Nebulous Tablet PC Market Takes Shapes in 2011

Apple Inc. (NASDAQ: AAPL) sold 4.19 million iPad tablet computers in the July to September quarter, the device’s first full annual quarter. The company missed target expectations for the device by a wide margin. While some like Piper Jaffray’s Gene Munster expected Apple to move 4.5 million iPads throughout last summer, others were anticipating sales as high as 7 million or more. In all likelihood, Apple could have sold that many and then some on the international market.

Bernstein Research concluded at the beginning of October that the iPad is on track to become the fourth highest selling electronics category on the market in 2011, ranking alongside the classifications for HDTVs and DVD players. That is how popular Apple’s tablet is here at the end of 2010, and with retailers from Target (NYSE: TGT) to Best Buy (NYSE: BBY) are moving the device alongside telecoms like Verizon (NYSE: VZ) that don’t even support the tablet’s 3G models, the iPad appears to have a wide open space to expand. Which throws into stark relief how the broader tablet market is still very much in its larval stage.

While a number of low-cost, low-functionality tablets have been rushed to market using truncated versions of the open Google (NASDAQ: GOOG) Android operating system—devices like the Gentouch 78 Android tablet made headlines earlier this year, riding high on iPad hype—scant few major competitors in the consumer tech industry have gotten products to market. Samsung released their Galaxy Tab, which also runs on the Android operating system (albeit version 2.2, which Google says is not optimized for tablet use), earlier this fall. In the U.S., the tab is sold through Verizon and Sprint Nextel (NYSE: S) at the price of $599, comparable to Apple’s pricing, though not exactly competitive. T-Mobile and AT&T (NYSE: T) are also offering the Galaxy Tab.

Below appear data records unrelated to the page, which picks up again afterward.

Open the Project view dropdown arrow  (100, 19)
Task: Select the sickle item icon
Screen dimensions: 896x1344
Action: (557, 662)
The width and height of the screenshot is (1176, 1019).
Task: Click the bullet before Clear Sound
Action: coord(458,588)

Reviews of the device have been mixed, especially in the United States where the Tab does not have phone functionality. While it’s still too early to say whether or not the device has found an audience, it’s seems that the Tab may be just a placeholder for Samsung as they build a strategy to establish themselves in the tablet market. Rumors about the Samsung GT-i9100, the company’s next smartphone and would-be successor to the Galaxy S, popped up on tech blog Engadget last weekend. Word is the device is based on the updated Android version Gingerbread and running on a dual-core processor. The new phone could anticipate a new, more advanced version of the Galaxy Tab to be rolled out early in 2011.

Other manufacturers are having trouble getting their devices to market and even keeping them there. The Google Android-powered, 16GB, WiFi-only, 10-inch Toshiba (LSE: TOS) Folio 100 began shipping in Europe just 10 days ago. PC World stores in England are reportedly already pulling the device from shelves because of negative consumer feedback. ViewSonic’s 7-inch, Android-powered ViewPad 7 tablet is shipping in the U.S. from retailers like Amazon.com (NASDAQ: AMZN) at $599, $100 more than the MSRP quoted by ViewSonic when they announced the tablet would be released here this fall.

Hewlett-Packard (NASDAQ: HPQ), who started selling their new Slate 500 tablet (which runs Microsoft‘s (NASDAQ: MSFT) Windows 7 operating system) in October and have struggled to sell just 9,000 units. Dell (NASDAQ: DELL), one of HP’s major competitors with whom they shared the notebook PC market that the Apple iPad has dramatically eroded this year, has also struggled to make an impact this year. Dell CEO Michael Dell announced 7- and 10-inch models of its Dell Streak device back in September, saying that the 7-inch model would release in “the next few weeks” with the 10-inch model to follow in early 2011. Neither Android-powered device has been seen since.

Apple will remain the lonely monarch of the tablet market for the rest of 2010 and it is difficult to predict what shape the tablet market will take at the beginning of the next fiscal year in April 2011. Research in Motion (NASDAQ: RIMM), the company whose once powerful BlackBerry smartphone business is in rapid decline thanks not just to the iPhone but also Google’s Android OS and the popularity of phones using the platform, is preparing an aggressive but considered strategy to take the tablet market. The BlackBerry PlayBook tablet revealed in early October is positioned to undercut the current tablet market in pricing. RIM CEO Jim Balsille told reporters in Seoul last week that his company’s iPad competitor would retail below $500. It’s still unknown what the final specifications of retail PlayBook models will be, but if the highest end SKU can undercut Apple’s cheapest iPad SKU, Research in Motion would stand to dent Apple’s monopoly on the market.

Other future competitors exist purely in the rumor category. There have been rumblings of Symbian tablets from Nokia (NYSE: NOK) as well as a Droid-branded flagship for Verizon made by Google and Motorola (NYSE: MOT). Investors keen on getting in on the ground floor of the burgeoning tablet space should be patient. Unless, of course, they already own Apple.

As of this writing, Anthony Agnello did not own a position in any of the stocks named here.